Ultimately, the victory for Plano Tomorrow opponents came through the courts, and it hinged on a miscalculation by Plano’s city staff. When Plano resident Beth Carruth collected 4,000 signatures and filed a petition requesting the city to place approval of the plan before a public referendum, the city believed the petition had no standing. Multiple courts, however, sided with Carruth. During a specially called meeting on Sunday, the Plano Council decided to give up the lengthy and costly legal battle, rather than continue to appeal.

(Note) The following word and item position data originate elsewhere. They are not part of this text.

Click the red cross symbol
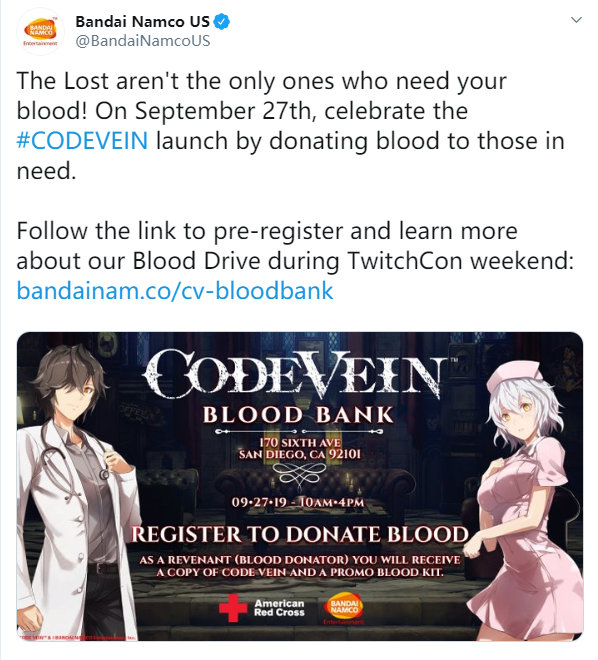The height and width of the screenshot is (660, 598). pyautogui.click(x=233, y=608)
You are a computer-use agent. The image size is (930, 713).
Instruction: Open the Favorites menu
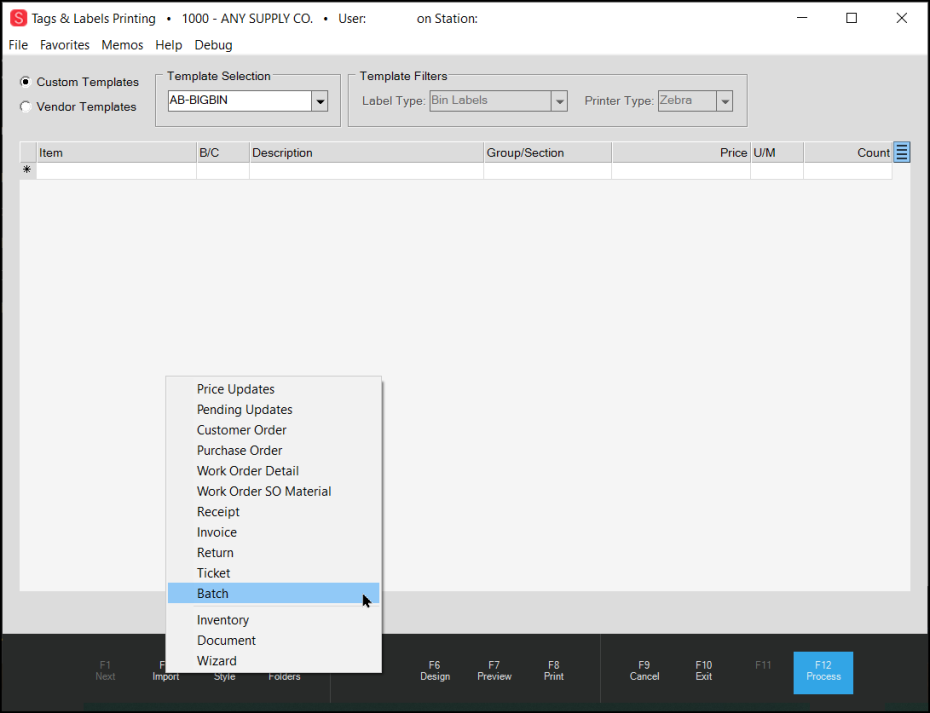65,45

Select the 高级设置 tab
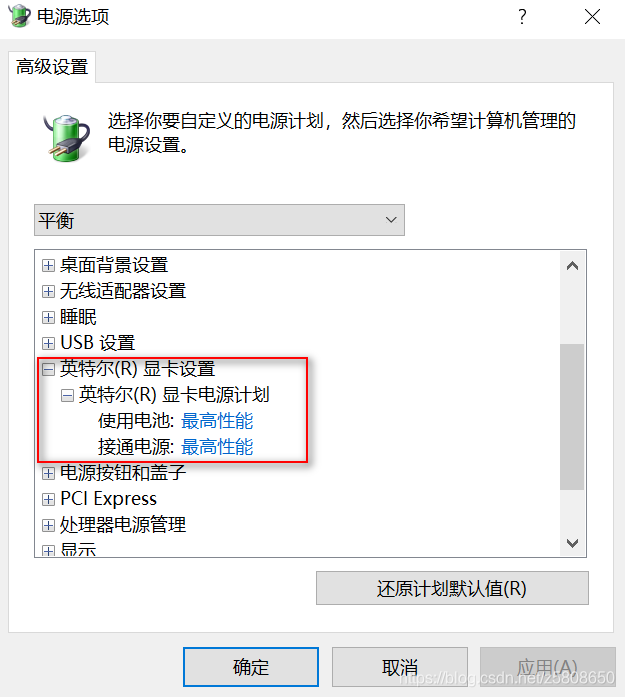click(52, 67)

That legal battle could have far reaching consequences, not only for Plano, but for the future of urban planning in Texas. It sets a precedent that would allow any well-financed interest group to force municipal governments to put basic items of business up for a public vote. Opponents of the plan saw this as a call for more direct democracy. The Plano Tomorrow plan, however, was already conceived through a long public process and eventually approved by a Council vote.

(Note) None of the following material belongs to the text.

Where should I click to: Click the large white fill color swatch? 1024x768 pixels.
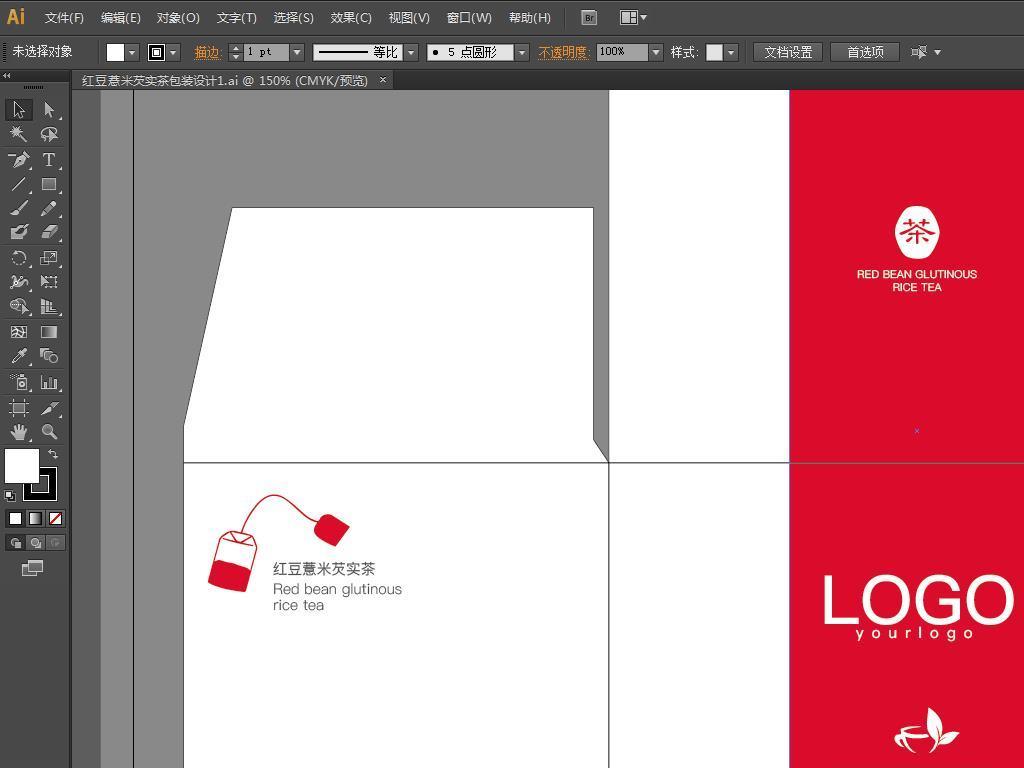21,466
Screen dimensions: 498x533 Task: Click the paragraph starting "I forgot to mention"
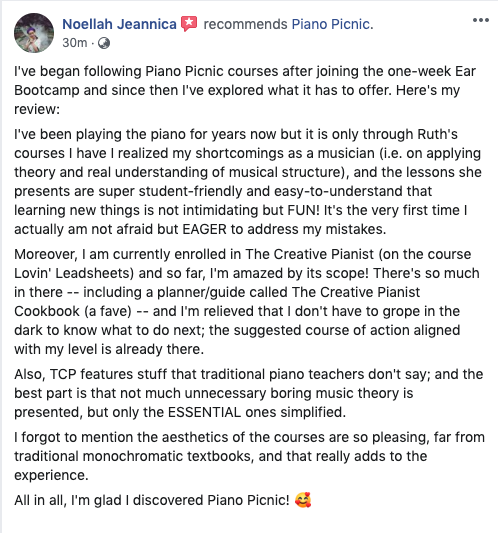(249, 456)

The battle also exposes an essential conflict facing the future of North Texas—and large metropolitan regions across the country. Transitioning the American economy away from a model characterized by waste and inefficiency—the inequitable, environmentally catastrophic, and ultimately unsustainable model of sprawl—will require urban planning shifts in large cities and suburban and ex-urban communities alike. All metropolitan areas will need to begin to resemble a networked series of urban clusters that are more efficiently linked and which better utilize space, expand economic opportunity, provide for diverse housing choices, and allow access to multiple forms of mobility. Cities like Plano will not be able to afford the costs associated with maintaining its sprawling infrastructure.
This doesn’t mean the end of suburbia—nor does it mean that people who enjoy life in suburban Plano will need to leave their hometown. Rather, the Plano Tomorrow vision was designed as a way to stabilize Plano’s suburban character, while introducing ways to grow the city’s tax base so that Plano could continue to afford to provide the kinds of services its residents have come to expect, like quality schools.

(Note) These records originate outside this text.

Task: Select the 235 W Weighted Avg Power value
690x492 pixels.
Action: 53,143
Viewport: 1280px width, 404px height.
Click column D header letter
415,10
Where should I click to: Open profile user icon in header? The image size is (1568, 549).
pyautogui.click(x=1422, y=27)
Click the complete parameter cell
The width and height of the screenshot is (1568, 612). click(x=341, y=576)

What opponents of the plan don’t appear to understand is that suburban growth itself functions like a Ponzi Scheme, and as soon as a city runs out of space for developing new tracts of suburban housing, the tax base stops growing sufficiently to cover the costs of basic services. Suburbs require ever-lasting growth to survive, but Plano has already been developed to its borders. It has run out of land, and like other inner-ring Dallas suburbs, faces the real threat of deterioration.
Plano Tomorrow opponents created an imaginary boogie man, and they have now chased their monster out of town. What they are left with is a plan from the 1980s that is more permissive of the kinds of developments that will erode their community’s character and value. My hope is that the city of Plano’s elected officials will regroup and restart the process of drafting a new master plan. The experience of the last five years will likely make them more cautious this time around, but elected officials need to remember that the Plano Tomorrow plan has much popular support, despite the volume of the opposition.
We now know that any new master plan in Plano will likely need to be put to a referendum. So be it. Allow a new, forward-thinking plan a fair fight against the disinformation of the NIMBYs, so that Plano can move into the next century. The city’s future—as well as the future of all of North Texas—depends on it.